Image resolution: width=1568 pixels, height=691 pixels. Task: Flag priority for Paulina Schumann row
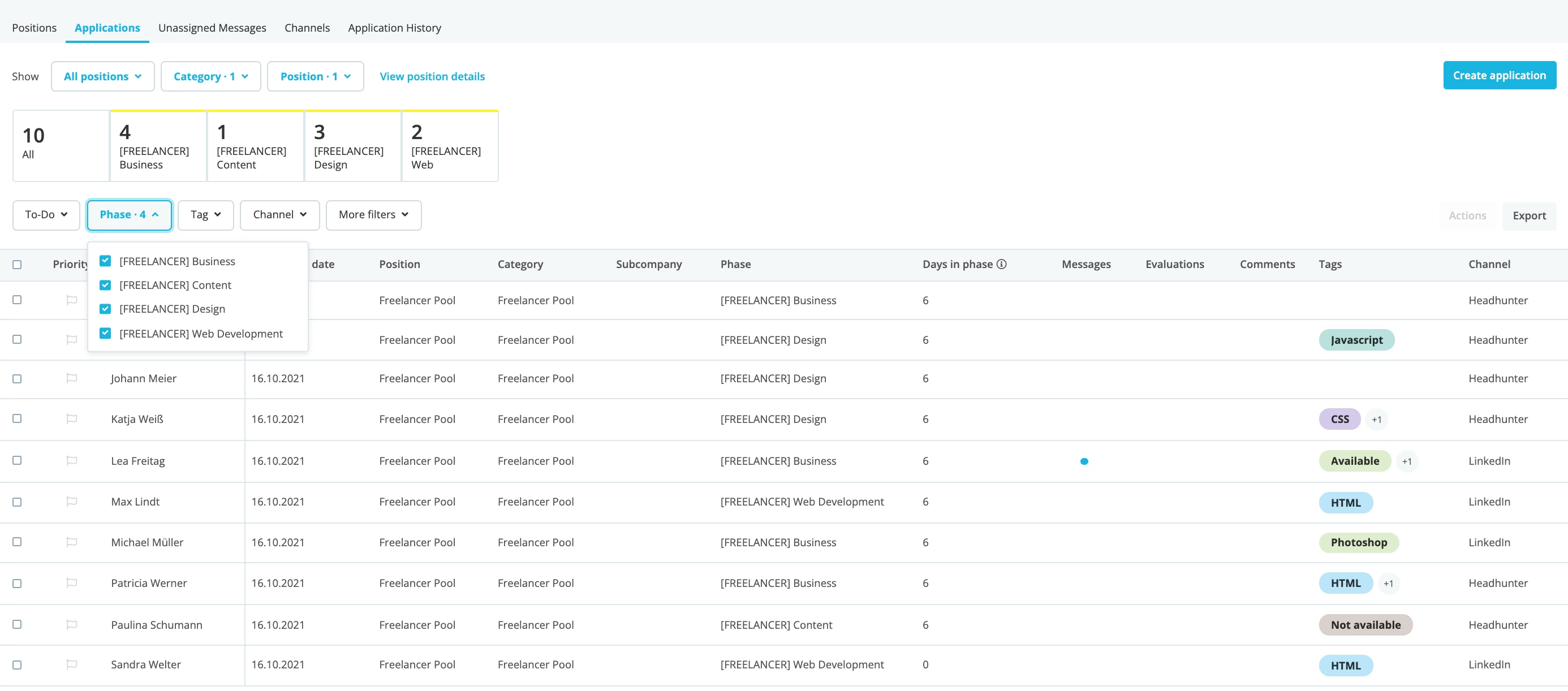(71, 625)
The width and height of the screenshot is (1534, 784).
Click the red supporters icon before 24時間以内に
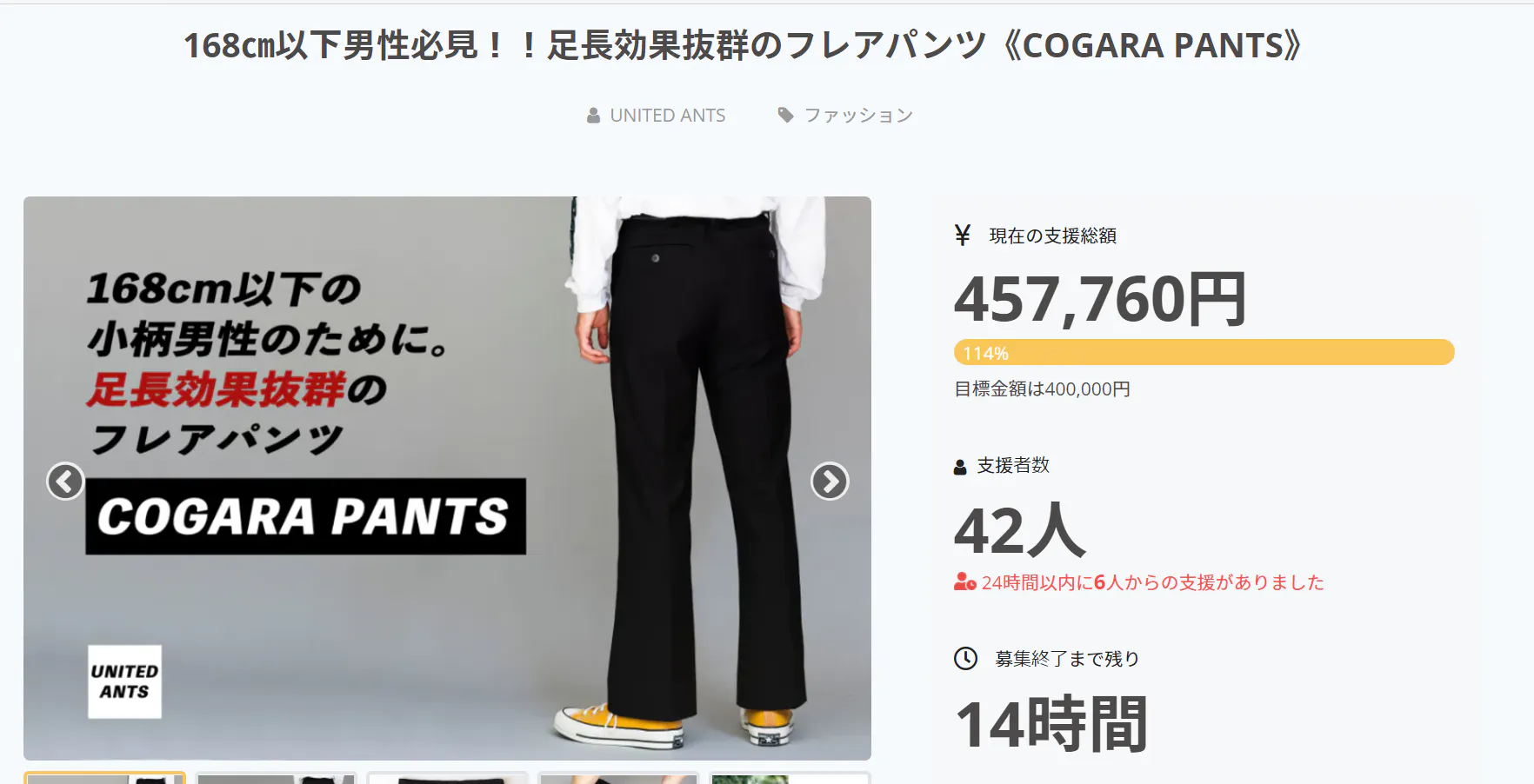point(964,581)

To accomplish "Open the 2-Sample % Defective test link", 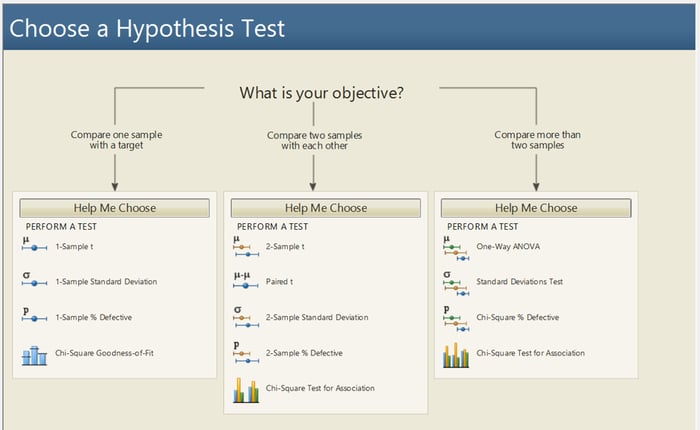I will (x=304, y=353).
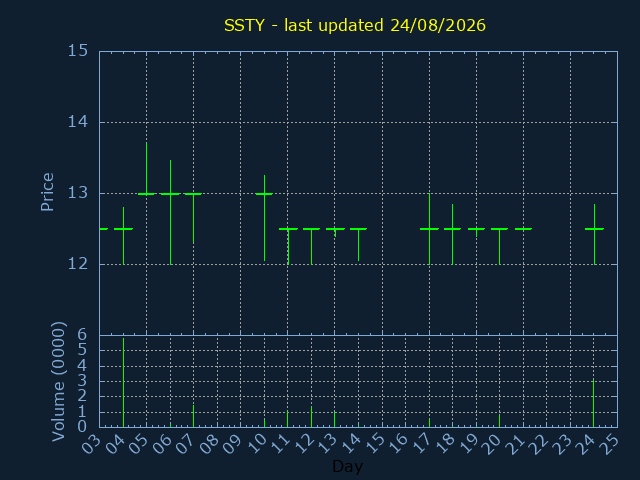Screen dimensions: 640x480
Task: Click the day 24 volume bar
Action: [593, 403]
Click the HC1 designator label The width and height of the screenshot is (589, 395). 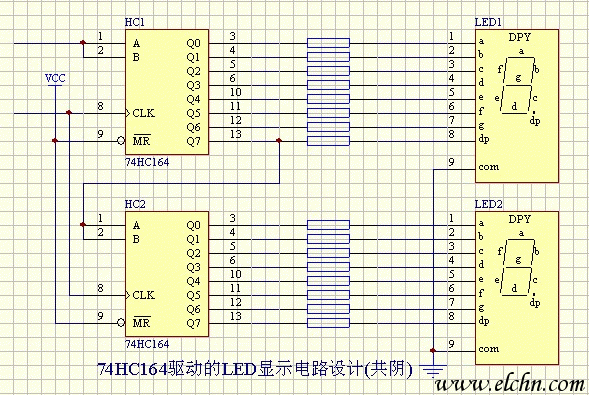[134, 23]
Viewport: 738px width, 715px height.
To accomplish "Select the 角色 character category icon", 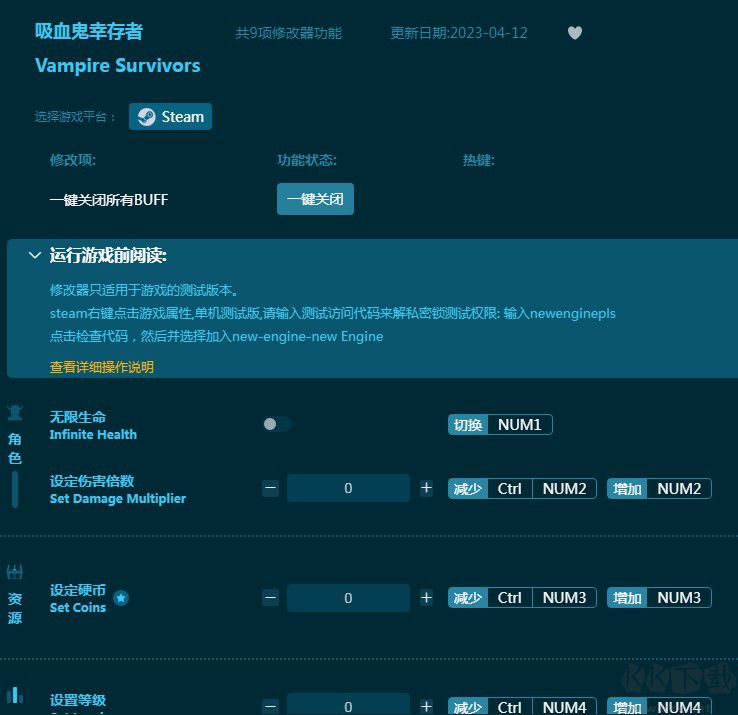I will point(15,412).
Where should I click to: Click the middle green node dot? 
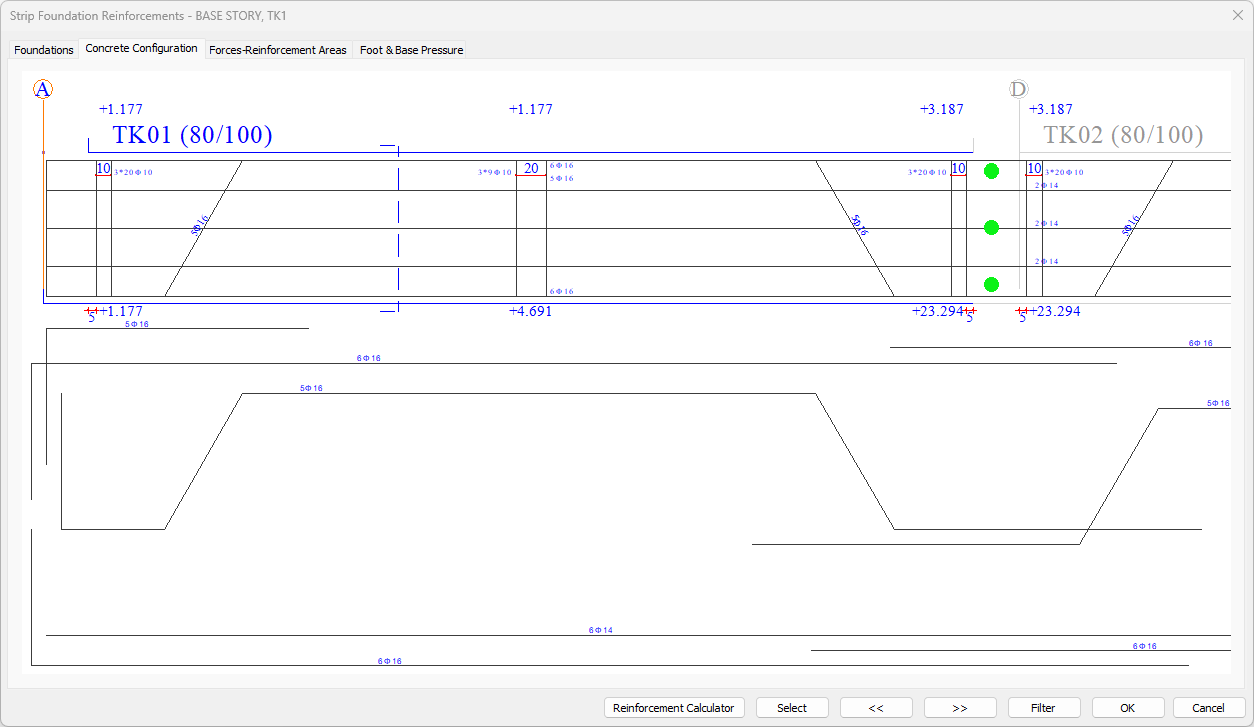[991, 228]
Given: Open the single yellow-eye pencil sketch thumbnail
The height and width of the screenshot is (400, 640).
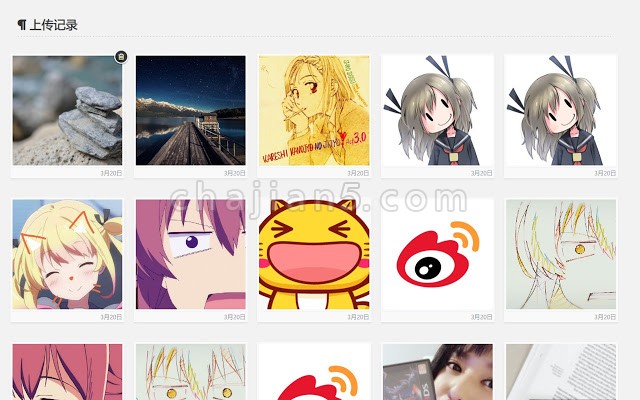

====

_WHAT TO PRODUCE_. Each line from the one containing "Where should I" through the last line of the listing is to be given again exactly, with no pictures and no other lines.

_REPLY TO THE EXERCISE_.
Where should I click to: Click the middle green node dot? 
[991, 228]
Given: Open the single yellow-eye pencil sketch thumbnail
The height and width of the screenshot is (400, 640).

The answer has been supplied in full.